When a video of University of Connecticut student Luke Gatti berating a dining services employee over bacon-jalapeno mac and cheese hit the internet last fall, it became an instant viral sensation. In the immediate days that followed, 1.5 million people streamed the video on YouTube, and the world waited for the university’s response, says C. Dennis Pierce, executive director of dining services. And respond they did.
But Pierce and Robert Landolphi, assistant director of culinary development, took the time at last week’s NACUFS conference in Anaheim, Calif., to share with operators what happened behind the scenes—the decision-making process and details of the incident that didn’t go viral, or quickly were forgotten.
1. The incident happened during the dining services manager’s last day on the job
David Robinson was working his final shift on his final day as manager of UConn’s Union Street Market when the incident occurred. He was all set to join his wife for a new life in Ecuador. “In his mind was, ‘I didn’t want to do anything because I didn’t want to jeopardize my trip,’” Pierce says. That may have helped temper Robinson’s reaction, though Landolphi says that if a similar incident ever occurs, employees are encouraged to find ways to de-escalate the situation rather than engaging with the student.
2. Gatti’s apology required international travel
Robinson refused to accept Gatti’s online apology, posted the day before Gatti’s court date. “You sat on a comfy chair in a comfy den in a comfy home and spoke to a camera. Was I in that room? Have you reached out to me directly? A heartfelt apology is directed at a human being in their presence,” Robinson wrote in a letter to UConn’s The Daily Campus. Gatti eventually flew to Ecuador to apologize to Robinson in person—a gesture that Robinson appreciated, Pierce says.

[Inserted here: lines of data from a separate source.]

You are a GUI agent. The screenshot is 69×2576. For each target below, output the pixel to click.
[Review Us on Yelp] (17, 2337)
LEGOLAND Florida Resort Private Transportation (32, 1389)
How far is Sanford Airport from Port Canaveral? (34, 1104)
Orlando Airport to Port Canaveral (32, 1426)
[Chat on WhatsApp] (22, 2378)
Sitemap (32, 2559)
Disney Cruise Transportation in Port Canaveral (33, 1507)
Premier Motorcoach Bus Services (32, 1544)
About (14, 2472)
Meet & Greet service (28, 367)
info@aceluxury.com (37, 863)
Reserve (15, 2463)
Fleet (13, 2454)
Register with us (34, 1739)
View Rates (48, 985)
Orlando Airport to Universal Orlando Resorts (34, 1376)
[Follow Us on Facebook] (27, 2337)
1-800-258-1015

3. Protocol couldn’t prepare UConn Dining for the emotional side of the incident
While Dining Services’ policy is to immediately call police if diners are drunken and unruly, no one had past experience with the juggernaut of viral news. “I cannot relay to you emotionally what it’s like in the first week,” Pierce says. “There’s no way of closing the machine down.” The university took the position of confirming facts rather than reacting to online rumors, he says, although, “This thing wouldn’t go away. It kept coming back.”
4. UConn Dining later developed even more detailed during-and-after protocol
Landolphi and Pierce say that creating both verbal and non-verbal instructions for another supervisor or lead employee are important in making sure authorities are reached in a timely manner—a wink, a nod or a hand gesture all are acceptable forms of communication. They also advise that employees avoid physical contact, repeat instructions to leave at least three times and be aware of their actions and emotions. When it comes to social media, employees are annually reminded to refrain from talking to the media without permission and funnel all communication through the proper, known channels, which is key to avoiding conflicting stories and presenting a united front.